Finding What is Lost in C. J. Tudor’s The Other People

The Other People / C J Tudor / Ballantine, 01/20 – $27 (Hardcover)

There is something relentlessly engrossing about a mystery. The suspense, the shock, and finally the catharsis when all the pieces come together create a reading gripping experience that cannot be found elsewhere. The Other People, the most recent novel from C. J. Tudor, takes at its core these elements of the genre and updates them for new readers. 

The novel follows the story of several characters wrapped up in the disappearance of a young girl named Izzy. The novel opens with her father, Gabe, witnessing her disappear in an unknown vehicle. He spends the remainder of the novel wandering the roads in search of the daughter whose death he refuses to accept, that opening scene serving as the foundation for his enduring hope that his daughter is still alive. Other characters include the mysterious Samaritan, a mother on the run, and a kind-hearted cafe worker, all of whom end up involved in Gabe’s quest to find his lost child. Beneath it all is the secret of the Other People, a covert group with nefarious objectives and connections to Izzy’s supposed death. 

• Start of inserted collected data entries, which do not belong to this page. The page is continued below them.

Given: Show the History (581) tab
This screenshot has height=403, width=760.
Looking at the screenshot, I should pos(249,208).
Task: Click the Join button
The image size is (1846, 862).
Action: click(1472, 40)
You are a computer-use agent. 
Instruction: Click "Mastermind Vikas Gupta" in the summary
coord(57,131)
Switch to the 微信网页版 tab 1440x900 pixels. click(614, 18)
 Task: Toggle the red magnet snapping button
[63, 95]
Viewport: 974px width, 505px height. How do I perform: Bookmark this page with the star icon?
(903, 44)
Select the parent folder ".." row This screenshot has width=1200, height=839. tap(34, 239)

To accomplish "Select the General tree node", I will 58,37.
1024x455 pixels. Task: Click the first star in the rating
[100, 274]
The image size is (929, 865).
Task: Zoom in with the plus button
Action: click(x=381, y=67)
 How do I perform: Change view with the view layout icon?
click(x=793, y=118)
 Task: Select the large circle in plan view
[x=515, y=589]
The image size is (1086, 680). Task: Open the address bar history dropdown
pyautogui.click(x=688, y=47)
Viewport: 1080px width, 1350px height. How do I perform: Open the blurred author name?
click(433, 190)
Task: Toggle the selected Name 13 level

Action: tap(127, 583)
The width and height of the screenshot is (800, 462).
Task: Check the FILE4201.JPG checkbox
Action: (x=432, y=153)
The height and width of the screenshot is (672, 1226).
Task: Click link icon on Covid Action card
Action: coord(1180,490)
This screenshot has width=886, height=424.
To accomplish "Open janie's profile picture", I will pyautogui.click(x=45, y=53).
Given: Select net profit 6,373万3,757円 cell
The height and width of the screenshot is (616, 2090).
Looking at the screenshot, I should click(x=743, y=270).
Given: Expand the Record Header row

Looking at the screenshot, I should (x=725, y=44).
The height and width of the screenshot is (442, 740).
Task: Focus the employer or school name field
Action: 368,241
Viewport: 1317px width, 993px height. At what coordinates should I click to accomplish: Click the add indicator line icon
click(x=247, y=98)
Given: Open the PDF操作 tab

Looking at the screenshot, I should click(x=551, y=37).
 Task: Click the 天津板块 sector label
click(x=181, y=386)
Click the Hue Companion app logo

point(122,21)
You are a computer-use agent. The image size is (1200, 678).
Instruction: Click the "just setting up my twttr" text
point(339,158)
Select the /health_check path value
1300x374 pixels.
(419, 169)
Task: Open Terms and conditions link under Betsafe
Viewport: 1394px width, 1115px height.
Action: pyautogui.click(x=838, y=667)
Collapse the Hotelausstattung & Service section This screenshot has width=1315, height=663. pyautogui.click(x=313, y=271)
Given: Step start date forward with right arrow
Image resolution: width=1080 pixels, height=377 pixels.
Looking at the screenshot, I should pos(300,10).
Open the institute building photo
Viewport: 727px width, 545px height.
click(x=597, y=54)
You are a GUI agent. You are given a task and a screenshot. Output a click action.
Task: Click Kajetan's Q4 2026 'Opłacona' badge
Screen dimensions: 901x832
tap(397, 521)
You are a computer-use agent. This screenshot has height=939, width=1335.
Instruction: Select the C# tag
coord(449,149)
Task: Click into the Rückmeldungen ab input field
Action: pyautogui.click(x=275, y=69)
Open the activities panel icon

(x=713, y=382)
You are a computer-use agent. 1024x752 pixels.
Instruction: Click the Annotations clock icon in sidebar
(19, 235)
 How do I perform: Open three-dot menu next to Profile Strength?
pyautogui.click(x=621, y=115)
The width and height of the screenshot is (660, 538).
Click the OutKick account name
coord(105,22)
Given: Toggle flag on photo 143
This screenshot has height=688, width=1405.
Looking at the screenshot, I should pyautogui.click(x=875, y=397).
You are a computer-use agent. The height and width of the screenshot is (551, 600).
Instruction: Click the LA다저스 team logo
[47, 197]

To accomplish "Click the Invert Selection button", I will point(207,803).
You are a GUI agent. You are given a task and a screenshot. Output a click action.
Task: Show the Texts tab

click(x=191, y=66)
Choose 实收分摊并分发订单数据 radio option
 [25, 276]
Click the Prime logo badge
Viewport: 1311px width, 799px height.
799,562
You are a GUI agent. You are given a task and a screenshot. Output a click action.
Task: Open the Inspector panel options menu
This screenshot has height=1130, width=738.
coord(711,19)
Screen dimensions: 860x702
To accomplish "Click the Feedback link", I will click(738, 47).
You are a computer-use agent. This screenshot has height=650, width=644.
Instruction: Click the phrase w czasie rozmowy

Tudor’s writing is fast-paced and engaging. The short chapter lengths and frequent changes in perspective keep the reader engaged as they jump between the increasingly interrelated plotlines. Each character has a unique voice and Tudor’s use of grounded figurative language enriches both their perspectives and the novel’s ever-shifting settings. Coupled with rich personification, Tudor’s style creates a world where even the smaller details feel vibrant. 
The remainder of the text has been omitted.